Salvador Perez got really sick in April. He’s 53 and spent weeks isolated in his room in his family’s Chicago apartment, suffering through burning fevers, shivering chills, intense chest pain and other symptoms of COVID-19.
“This has been one of the worst experiences of his life,” says Perez’s daughter, Sheila, who translated from Spanish to English for an interview with NPR. “He didn’t think he was going to make it.”
Perez recovered and now wants to go back to work as a chef at a Chinese restaurant. But his boss told him he needs a test — an antibody test — first. So he found a place to get one and tested positive. His blood indeed has antibodies to the novel coronavirus — proteins that his immune system produced when it fought off the pathogen.
“He feels great that he can get … back to work, since we haven’t really paid our bills,” Sheila Perez says. “And he feels great that he can start doing what he did before the virus again.”
But her father is also nervous. His doctor told him the antibodies might give him some protection against catching the virus again but also stressed that’s far from guaranteed.
“He’s anxious that he doesn’t want to get sick.
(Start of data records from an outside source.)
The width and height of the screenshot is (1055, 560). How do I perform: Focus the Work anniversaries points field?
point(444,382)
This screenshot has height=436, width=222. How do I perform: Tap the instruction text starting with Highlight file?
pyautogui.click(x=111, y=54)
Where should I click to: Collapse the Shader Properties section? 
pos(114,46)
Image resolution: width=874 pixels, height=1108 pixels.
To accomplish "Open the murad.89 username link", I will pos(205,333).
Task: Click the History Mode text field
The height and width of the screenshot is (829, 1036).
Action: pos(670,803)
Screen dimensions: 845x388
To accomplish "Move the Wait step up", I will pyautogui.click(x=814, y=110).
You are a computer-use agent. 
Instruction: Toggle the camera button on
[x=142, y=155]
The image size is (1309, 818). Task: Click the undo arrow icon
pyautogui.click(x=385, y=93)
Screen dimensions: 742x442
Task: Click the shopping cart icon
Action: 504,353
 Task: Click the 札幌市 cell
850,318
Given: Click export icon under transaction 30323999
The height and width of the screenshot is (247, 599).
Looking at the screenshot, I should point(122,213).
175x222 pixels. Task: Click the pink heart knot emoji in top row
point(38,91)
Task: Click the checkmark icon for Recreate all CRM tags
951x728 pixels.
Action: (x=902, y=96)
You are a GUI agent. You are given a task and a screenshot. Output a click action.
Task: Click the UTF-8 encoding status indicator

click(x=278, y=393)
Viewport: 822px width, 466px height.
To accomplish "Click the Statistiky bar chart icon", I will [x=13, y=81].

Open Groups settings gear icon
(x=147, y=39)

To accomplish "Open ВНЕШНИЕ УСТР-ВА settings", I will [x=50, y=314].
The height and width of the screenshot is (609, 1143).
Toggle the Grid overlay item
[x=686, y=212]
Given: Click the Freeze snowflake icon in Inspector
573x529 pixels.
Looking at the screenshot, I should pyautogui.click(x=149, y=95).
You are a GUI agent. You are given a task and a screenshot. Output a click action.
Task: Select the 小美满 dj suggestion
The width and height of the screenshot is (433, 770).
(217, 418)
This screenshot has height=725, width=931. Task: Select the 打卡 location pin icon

He’s kind of scared of going back to work because … he might go through it again,” his daughter says.
Salvador Perez is right to be worried. It’s still not certain that antibodies measured by such a test would protect him from catching the virus again. And if the antibodies are protective, it’s unknown how strong that protection might be or how long it might last. There are also questions about the reliability of many antibody tests being sold.